The Organisation of Pharmaceutical Producers of India, a platform largely for multinational companies, has approached the Centre to not abolish the IPAB, as intellectual property (IP) is a technical and complex issue that requires a specialist’s understanding, said S Sridhar, OPPI’s newly-elected President.

“We believe that without having specialised benches in at least three or four high courts, Delhi, Mumbai, Kolkata and Chennai, to abolish IPAB without having specialised judges is probably a step backwards,” Sridhar, who is also Managing Director, Pfizer (India), told BusinessLine.

Last month, a draft Bill to abolish five tribunals, including the IPAB, was introduced in the Lok Sabha. “The government may have its own reasons to abolish IPAB, but we need to have a specialist IP-centric bench because everyone does not understand IP,” he said, pointing out that a judgment backed by sound technical reasoning would stand scrutiny. “Without having that, just abolishing IPAB is probably not the right step,” he added.

Interestingly, the IPAB had played a key role in the watershed IP case involving Novartis’ blood cancer drug Glivec, under the amended Patents Act. It had upheld the rejection of Novartis’ patent application on the drug.

‘More innovation needed’

The OPPI chief explained that it was not just about imported innovative products, but locally generated innovations as well. “We’d like to make sure the environment, procedures etc support innovation because we believe if healthcare in the country needs to get fast-tracked, to have more access.... we need to have more innovation.
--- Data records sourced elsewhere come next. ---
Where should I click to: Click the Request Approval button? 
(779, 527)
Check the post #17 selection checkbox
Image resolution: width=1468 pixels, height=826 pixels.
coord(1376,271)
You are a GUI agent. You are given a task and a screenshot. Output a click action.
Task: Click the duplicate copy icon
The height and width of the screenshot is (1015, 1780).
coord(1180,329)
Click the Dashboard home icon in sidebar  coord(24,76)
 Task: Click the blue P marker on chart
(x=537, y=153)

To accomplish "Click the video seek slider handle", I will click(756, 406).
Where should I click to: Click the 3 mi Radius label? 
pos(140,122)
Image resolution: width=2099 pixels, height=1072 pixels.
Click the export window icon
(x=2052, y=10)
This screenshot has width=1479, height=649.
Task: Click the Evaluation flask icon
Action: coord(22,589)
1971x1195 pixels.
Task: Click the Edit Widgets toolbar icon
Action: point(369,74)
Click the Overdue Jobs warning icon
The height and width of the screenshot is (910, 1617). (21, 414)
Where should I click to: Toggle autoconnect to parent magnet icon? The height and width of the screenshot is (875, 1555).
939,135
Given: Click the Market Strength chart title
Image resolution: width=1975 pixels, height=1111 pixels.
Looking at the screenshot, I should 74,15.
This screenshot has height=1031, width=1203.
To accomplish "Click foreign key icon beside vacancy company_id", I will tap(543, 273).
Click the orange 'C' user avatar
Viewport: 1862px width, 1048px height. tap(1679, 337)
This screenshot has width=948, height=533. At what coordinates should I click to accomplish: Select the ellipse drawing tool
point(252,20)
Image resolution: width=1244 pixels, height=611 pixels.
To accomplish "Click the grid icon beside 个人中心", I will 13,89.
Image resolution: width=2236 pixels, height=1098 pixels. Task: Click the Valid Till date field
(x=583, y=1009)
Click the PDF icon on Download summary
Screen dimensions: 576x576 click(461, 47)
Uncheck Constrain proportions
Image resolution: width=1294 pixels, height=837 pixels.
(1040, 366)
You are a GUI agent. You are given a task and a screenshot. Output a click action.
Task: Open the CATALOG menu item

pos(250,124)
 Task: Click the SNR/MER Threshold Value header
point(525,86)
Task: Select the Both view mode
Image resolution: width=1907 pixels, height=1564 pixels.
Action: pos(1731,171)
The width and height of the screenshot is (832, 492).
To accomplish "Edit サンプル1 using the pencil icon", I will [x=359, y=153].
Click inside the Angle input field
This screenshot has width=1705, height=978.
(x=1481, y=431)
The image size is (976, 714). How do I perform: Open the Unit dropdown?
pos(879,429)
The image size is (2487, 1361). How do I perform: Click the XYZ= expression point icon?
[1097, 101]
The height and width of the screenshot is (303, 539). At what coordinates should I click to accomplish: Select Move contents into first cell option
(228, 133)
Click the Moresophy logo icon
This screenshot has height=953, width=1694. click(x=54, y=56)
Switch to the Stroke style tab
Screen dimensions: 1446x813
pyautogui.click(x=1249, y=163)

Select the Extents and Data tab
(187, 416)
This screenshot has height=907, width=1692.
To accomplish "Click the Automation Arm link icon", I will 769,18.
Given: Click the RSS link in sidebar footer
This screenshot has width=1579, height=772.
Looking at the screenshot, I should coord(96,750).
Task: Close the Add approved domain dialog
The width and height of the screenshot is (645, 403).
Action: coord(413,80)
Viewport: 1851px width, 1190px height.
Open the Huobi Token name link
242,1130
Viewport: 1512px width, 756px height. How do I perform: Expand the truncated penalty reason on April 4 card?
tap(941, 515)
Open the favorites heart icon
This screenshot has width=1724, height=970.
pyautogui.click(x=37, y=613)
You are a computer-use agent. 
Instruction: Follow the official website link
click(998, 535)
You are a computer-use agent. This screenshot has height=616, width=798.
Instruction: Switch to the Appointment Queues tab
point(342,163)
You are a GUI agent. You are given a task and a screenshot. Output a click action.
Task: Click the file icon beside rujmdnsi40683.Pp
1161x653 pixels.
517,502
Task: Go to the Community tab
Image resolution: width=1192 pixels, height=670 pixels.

And make sure that all innovators have their rights protected,“he said.

“We don’t believe that there is a recognition of IP in terms of innovativeness, the post and pre-grant clauses – it takes too much time to get approvals,” he said, also pointing to another OPPI concern, Section 3(d) of the Act.

The IP regime in the country has evolved over years, he agreed. But on the pre-grant (before a patent is given) and post-grant oppositions, he said: “We believe there should be a specific time-frame given for any objection. It can’t be unlimited time,” he said, ïndicating that a year could be given to address objections on the patent application of the innovator. “Otherwise, what happens is everyone objects sequentially so the process gets delayed,” he said. On Section 3 (d), he said: “If the product is accepted in 100 countries, everyone gives a patent only with some understanding.”

The OPPI has also called for a system to address the issue of products similar to an innovative one getting into the market, despite the innovator having a patent. “We are requesting government for a patient information system where, when any company applies for a licence, we come to know about it – and we can take action rather than litigating when the product is in the market...when a patent is given by the government, we need to respect it,” he added.